Stored records
****

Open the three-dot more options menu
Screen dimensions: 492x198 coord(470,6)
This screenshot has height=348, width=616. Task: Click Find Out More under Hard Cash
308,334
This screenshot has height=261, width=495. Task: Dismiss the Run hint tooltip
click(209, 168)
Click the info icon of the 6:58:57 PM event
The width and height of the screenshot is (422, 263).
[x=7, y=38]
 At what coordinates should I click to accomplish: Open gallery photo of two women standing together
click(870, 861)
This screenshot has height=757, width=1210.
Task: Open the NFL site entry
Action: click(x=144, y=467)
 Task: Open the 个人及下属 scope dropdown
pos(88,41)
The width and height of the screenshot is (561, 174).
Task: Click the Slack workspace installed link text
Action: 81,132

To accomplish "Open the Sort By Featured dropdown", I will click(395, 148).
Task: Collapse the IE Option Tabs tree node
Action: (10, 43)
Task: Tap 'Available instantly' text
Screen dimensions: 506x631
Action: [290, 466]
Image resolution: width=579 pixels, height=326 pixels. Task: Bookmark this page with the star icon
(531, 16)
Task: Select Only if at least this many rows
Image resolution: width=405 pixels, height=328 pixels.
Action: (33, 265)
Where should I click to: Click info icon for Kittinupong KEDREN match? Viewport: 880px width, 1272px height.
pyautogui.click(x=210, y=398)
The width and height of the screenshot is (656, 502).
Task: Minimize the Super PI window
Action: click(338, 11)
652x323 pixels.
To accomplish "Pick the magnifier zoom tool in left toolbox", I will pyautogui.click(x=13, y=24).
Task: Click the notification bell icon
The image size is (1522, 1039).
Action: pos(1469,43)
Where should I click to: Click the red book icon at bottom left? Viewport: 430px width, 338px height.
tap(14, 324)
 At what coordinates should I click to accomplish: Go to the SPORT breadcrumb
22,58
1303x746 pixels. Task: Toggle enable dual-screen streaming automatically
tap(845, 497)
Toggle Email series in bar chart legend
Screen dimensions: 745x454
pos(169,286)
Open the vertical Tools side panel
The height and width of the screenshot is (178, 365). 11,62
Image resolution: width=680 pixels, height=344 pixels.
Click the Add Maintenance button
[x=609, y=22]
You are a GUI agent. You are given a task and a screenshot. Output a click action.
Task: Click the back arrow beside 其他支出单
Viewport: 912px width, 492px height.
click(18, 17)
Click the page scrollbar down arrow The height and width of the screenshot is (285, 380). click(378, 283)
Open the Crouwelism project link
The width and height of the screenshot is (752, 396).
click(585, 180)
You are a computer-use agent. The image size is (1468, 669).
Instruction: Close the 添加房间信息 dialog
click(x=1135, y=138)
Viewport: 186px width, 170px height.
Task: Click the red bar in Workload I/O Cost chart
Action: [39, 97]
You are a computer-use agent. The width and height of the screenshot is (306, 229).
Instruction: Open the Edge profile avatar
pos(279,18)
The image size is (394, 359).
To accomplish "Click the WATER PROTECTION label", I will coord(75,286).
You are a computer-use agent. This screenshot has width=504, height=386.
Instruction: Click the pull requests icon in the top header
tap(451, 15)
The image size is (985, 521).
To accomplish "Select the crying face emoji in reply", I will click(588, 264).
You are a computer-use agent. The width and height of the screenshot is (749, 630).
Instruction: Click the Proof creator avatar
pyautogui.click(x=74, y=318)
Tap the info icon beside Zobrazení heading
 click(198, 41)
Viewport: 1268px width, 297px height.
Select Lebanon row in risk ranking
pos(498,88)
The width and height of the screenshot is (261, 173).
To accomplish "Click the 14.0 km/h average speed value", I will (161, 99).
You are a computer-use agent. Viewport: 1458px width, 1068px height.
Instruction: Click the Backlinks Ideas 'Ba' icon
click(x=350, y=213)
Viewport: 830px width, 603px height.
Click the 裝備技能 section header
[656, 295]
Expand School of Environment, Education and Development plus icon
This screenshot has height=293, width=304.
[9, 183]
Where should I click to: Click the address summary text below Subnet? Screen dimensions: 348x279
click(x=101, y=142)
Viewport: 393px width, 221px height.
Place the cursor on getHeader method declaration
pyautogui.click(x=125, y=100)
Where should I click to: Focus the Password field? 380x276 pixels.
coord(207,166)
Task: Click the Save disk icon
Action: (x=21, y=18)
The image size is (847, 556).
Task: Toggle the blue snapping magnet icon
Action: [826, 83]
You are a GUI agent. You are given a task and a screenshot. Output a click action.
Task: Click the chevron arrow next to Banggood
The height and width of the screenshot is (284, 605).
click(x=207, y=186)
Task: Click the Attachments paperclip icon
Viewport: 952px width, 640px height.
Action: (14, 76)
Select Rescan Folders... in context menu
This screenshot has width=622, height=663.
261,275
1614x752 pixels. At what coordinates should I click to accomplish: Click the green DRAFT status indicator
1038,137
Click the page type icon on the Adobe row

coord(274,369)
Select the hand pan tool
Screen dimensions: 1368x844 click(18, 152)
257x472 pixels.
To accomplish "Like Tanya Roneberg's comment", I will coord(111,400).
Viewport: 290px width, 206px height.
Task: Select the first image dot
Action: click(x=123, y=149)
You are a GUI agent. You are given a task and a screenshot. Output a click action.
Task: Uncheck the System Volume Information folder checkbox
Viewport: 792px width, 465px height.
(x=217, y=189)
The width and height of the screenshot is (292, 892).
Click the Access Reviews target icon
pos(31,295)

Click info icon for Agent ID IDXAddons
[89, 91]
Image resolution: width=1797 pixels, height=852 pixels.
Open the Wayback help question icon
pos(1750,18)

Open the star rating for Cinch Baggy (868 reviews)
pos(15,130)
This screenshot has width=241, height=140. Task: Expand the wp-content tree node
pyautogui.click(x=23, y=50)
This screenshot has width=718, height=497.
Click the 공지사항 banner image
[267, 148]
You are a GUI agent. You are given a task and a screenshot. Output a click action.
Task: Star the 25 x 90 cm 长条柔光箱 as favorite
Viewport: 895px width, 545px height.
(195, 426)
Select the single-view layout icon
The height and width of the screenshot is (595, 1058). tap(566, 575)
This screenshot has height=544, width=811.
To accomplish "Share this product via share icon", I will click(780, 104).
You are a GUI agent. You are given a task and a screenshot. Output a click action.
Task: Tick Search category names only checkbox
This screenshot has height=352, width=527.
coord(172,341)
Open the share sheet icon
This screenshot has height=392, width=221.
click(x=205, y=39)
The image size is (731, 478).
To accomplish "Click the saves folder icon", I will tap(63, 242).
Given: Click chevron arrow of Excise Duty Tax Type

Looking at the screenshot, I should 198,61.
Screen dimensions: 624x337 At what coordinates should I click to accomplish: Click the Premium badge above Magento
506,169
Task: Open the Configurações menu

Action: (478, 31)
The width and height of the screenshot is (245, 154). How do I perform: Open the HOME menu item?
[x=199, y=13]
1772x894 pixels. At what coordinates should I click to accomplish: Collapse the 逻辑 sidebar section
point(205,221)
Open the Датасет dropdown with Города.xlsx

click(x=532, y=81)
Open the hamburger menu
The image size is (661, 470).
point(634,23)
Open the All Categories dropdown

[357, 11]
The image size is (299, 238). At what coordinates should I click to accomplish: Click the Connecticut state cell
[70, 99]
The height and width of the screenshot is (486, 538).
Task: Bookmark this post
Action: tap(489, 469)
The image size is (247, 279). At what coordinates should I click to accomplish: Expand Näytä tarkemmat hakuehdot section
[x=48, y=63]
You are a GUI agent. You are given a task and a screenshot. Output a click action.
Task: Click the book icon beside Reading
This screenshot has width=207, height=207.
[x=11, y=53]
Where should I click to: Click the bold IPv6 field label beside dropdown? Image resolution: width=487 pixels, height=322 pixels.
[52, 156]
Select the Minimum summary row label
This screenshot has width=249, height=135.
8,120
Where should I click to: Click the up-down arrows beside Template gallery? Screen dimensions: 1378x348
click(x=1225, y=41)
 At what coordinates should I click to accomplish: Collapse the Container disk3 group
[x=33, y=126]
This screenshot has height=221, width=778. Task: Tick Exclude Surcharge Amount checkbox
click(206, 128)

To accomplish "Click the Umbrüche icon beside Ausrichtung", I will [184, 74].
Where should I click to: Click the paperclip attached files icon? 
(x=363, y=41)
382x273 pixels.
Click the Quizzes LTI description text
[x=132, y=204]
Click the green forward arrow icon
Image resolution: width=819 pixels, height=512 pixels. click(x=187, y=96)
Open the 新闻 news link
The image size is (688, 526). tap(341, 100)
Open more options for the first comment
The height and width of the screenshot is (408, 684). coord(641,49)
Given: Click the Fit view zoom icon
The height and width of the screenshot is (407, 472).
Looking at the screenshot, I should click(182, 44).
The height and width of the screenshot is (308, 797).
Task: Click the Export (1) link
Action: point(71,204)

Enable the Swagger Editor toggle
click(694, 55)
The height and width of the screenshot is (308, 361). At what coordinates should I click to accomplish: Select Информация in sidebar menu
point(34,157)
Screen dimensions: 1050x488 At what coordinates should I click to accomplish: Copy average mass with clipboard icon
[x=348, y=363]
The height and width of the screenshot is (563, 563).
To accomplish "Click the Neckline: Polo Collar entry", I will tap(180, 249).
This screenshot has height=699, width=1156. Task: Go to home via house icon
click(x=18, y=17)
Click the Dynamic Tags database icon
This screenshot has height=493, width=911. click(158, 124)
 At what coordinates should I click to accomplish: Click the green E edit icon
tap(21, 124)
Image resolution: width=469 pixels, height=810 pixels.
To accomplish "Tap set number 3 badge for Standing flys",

****

> [What is required] Could you retype exactly the lines from the one containing "Image resolution: width=469" through the final line of the data above, and no others?

> [Answer space]
Image resolution: width=469 pixels, height=810 pixels.
To accomplish "Tap set number 3 badge for Standing flys",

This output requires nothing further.